Item                                                                   Number
----                                                                   ------
1.  2001 Capex and Capex Budget for 2002.............................    3


     Pursuant to the requirements of the Securities Exchange Act of 1934, the
registrant has duly caused this report to be signed on its behalf by the
undersigned, thereunto duly authorized.

                                            COMPANHIA VALE DO RIO DOCE

                                            By: /s/ Roberto Castello Branco
                                            Name:  Roberto Castello Branco
                                            Title: Head of Investor Relations

Dated: April 5, 2002

[LOGO]  Companhia
        Vale do Rio Doce                                         Press Release

                     2001 Capex and Capex Budget for 2002

Rio de Janeiro, April 4, 2002 - Companhia Vale do Rio Doce invested US$ 1.537
billion in 2001, almost the same amount reached in the previous year, of US$
1.602 billion, the highest in the Company's history. Capital allocation
decision making is based on rigorous analysis, with the essential goal of
creating shareholder value.

Total investments in mining and metals amounted to US$ 1.361 billion,
representing 88.5% of capital expenditure in 2001.

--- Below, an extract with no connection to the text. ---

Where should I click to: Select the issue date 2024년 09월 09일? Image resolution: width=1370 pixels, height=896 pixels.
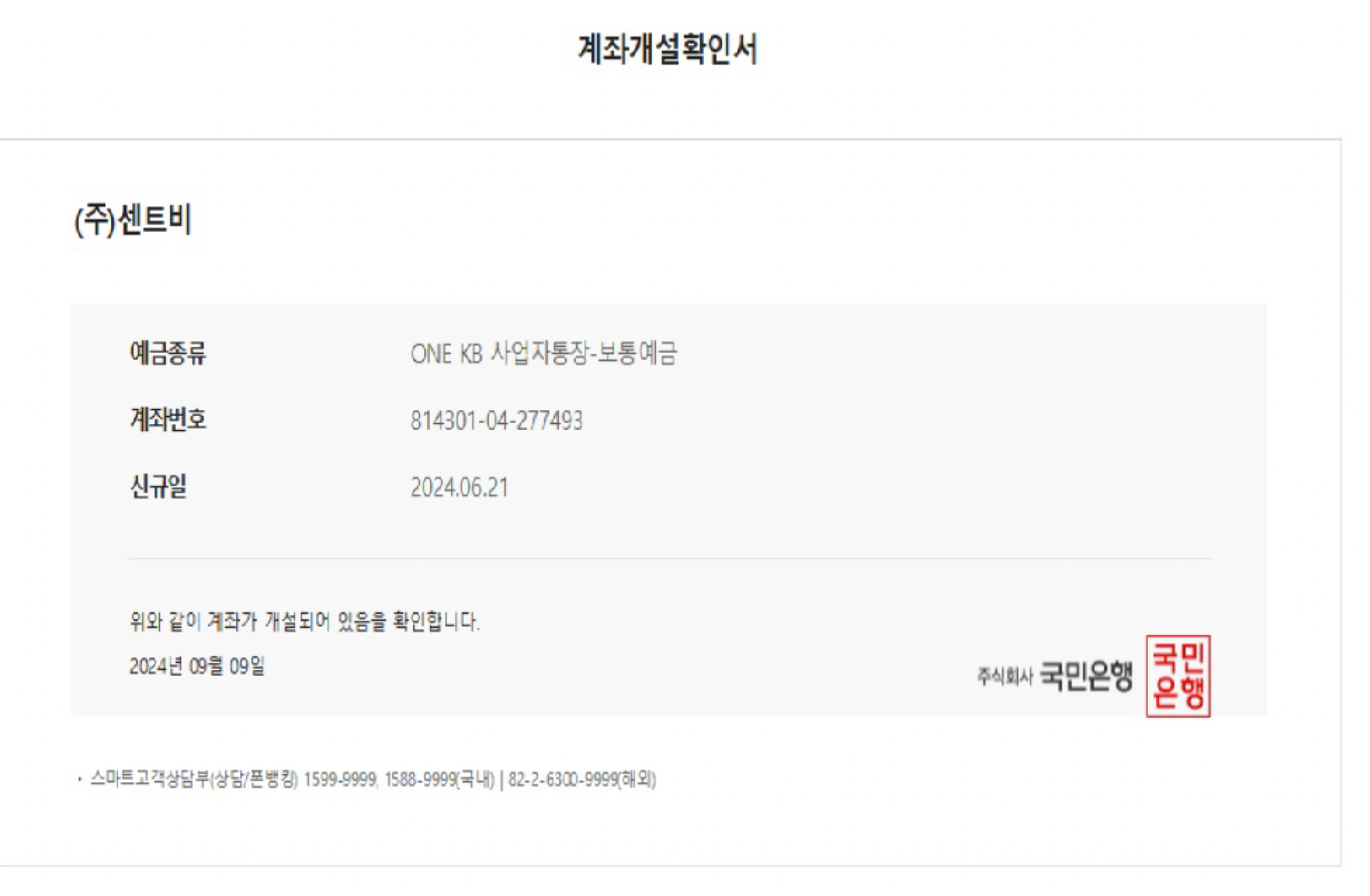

In 2001, 60% of total investment, US$ 911.7 million, was dedicated to
acquisitions. The main acquisitions were: Ferteco for US$ 566 million, 50% of
Caemi's common share capital for US$ 278.7 million and 50% of Mineracao Sossego
for US$ 42.5 million.

Project investments amounted to US$ 264.4 million. US$ 84.1 million was spent
on construction of the Sao Luis pelletizing plant and US$ 55.1 million on the
infrastructure needed for its installation. US$ 3.8 million was also spent on
the initial investments to increase the capacity of the pelletizing plants in
Tubarao, from 25 to 28.2 million tpy.

On iron ore logistics, US$ 20.6 million was invested in the purchase of wagons
and locomotives, US$ 6.3 million, in the construction of a stock yard in the
Northern System and was begun the construction of Pier III in the port of Ponta
da Madeira in Sao Luis, with US$ 4.1 million spent in 2001. The capex budget
for this project is US$ 29.7 million and it is due for completion in 2003.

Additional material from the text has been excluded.